La Délégation générale à la langue française et aux langues de France a publié, le 3 avril dernier, les résultats d’une étude Toluna/Harris Interactive concernant « Les Français et l’emploi de la langue française ». Réalisée en novembre 2024, elle porte sur la perception de la langue française et la présence de mots et expressions issus de langues étrangères comme l’anglais dans l’espace public.

Dans le prolongement d’une étude du Crédoc (Le multilinguisme en France aujourd’hui, opinion, usages, pratiques 2021), ce nouveau sondage confirme que l’utilisation de mots ou expressions en anglais dans un message publicitaire conduit à des réactions majoritairement négatives : l’emploi d’anglicismes « intéresse » ou « plait à » 19 % des sondés ; alors qu’il suscite chez 45 % d’entre eux des réactions de « gêne » voire de « colère ». Ces proportions sont dans le droit-fil de l’enquête du Crédoc selon laquelle 47 % des Français se déclaraient « agacés » ou hostiles » aux messages publicitaires comportant des mots en anglais.

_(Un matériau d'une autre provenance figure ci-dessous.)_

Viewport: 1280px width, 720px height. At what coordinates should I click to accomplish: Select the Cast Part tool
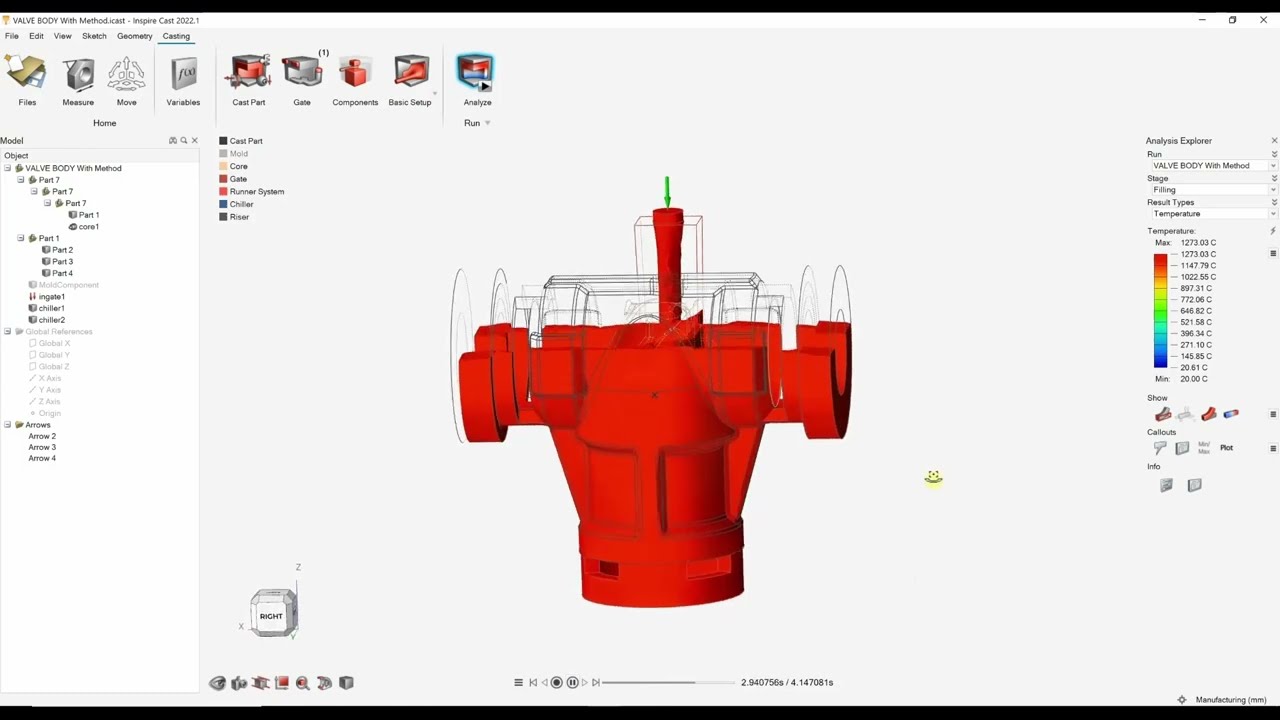click(x=249, y=73)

Ce constat est-il de nature à mettre un frein à l’inflation d’anglicismes plus ou moins ridicules ou abscons dans la publicité ? Rien n’est moins sûr. En mars 2023, le Conseil de l’éthique publicitaire, qui a pour mission d’éclairer l’Autorité de régulation professionnelle de la publicité, pointait « le recours devenu très systématique à l’anglais ou au globish ». Il concluait : « le problème est celui de l’appauvrissement de la pensée et celui de l’exclusion pour une partie de la population (…) ». Force est de constater que cette mise en garde n’a guère été suivie d’effet. L’anglais ou plus exactement ce qui « a l’air d’être anglais » est privilégié pour sa valeur supposée de modernité, d’innovation et d’ouverture au monde. Pour les marques, s’exprimer avec des anglicismes illustrerait leur caractère supposément innovant, notamment pour s’adresser aux jeunes. Cette conviction est tellement forte qu’elle ne souffre aucune réflexion et aucun questionnement : elle fonctionne comme une doxa, une croyance absolue.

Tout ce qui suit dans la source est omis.